Ms Go became editor of Dolly at 23 and revived its fortunes in the face of stiff competition. She said she was promised a big job after maternity leave but instead found herself sidelined.
“I thought OK, I have to do something about this,” Ms Go said. “I can either sit here and complain about it and feel sorry for myself or I can get the hell out of here and try and re-establish my career, which is what I did.”
Ms Go said in hindsight she put a “ridiculous” amount of pressure on herself. When her eldest son Jackson, now 25, started school, she was the full-time editor of Elle magazine. She would take him to school near home in the eastern suburbs, go to work in North Sydney for a few hours, drive back across the bridge to do reading mornings in his classroom and then race back to work and catch up.

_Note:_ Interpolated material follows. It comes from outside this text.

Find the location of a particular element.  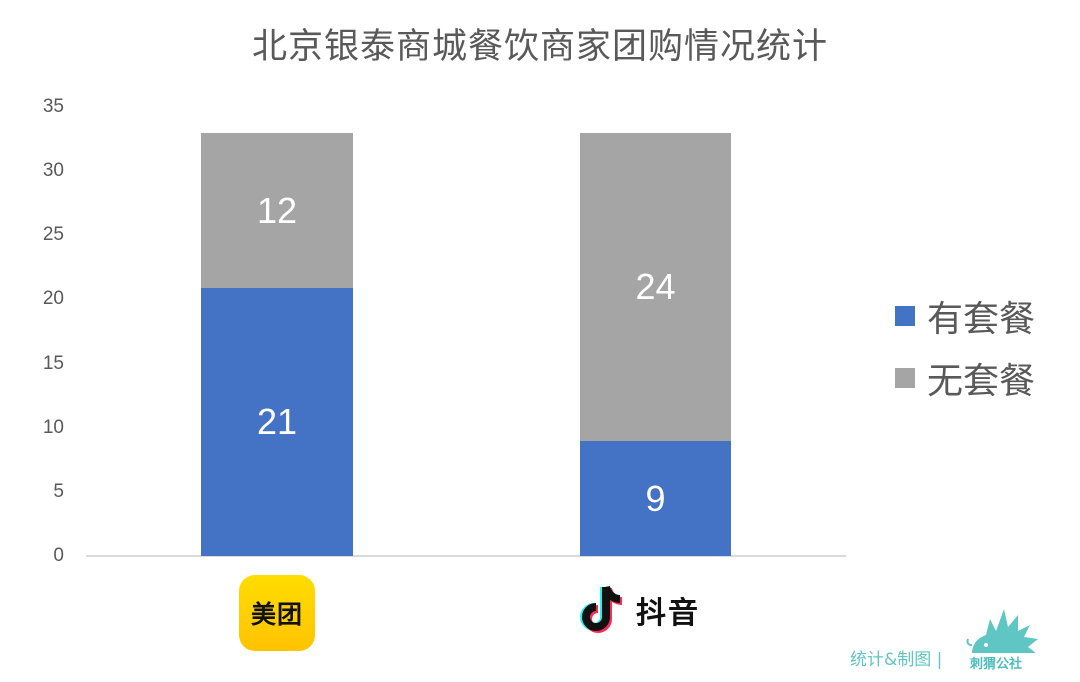

y-tick: 35 is located at coordinates (53, 106).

She also started an MBA when Jackson was a toddler and before Lachlan, now 21, was born. Her husband shifted to night work to share the load but the person who really made it work for the family was Marina’s dad who came down from the Blue Mountains every week to help with the juggle.

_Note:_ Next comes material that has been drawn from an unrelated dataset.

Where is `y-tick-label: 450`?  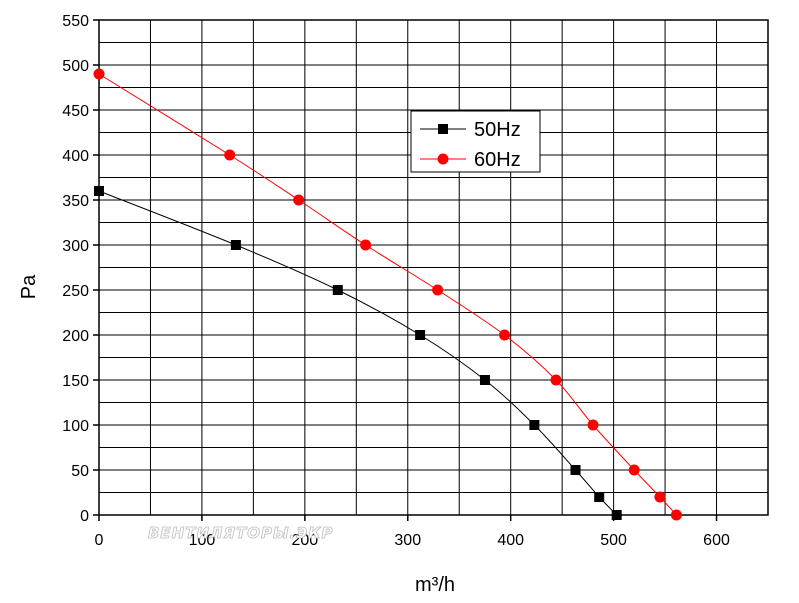
y-tick-label: 450 is located at coordinates (76, 112).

“My dad became almost like the nanny for us,” Ms Go said. “He was retired and because he's Chinese he didn't want anyone else to look after his grandchildren are so he came and stayed at our house three nights a week and I was able to then work long nights those nights or go out to events or do things that I had to do in my role as editor of a magazine.”
Ms Go worried her sons would resent the time she spent at work, but they’ve grown up to be “wonderful, well-adjusted young men”. “I have this great relationship with them and they don't remember that I was ever not around,” she said.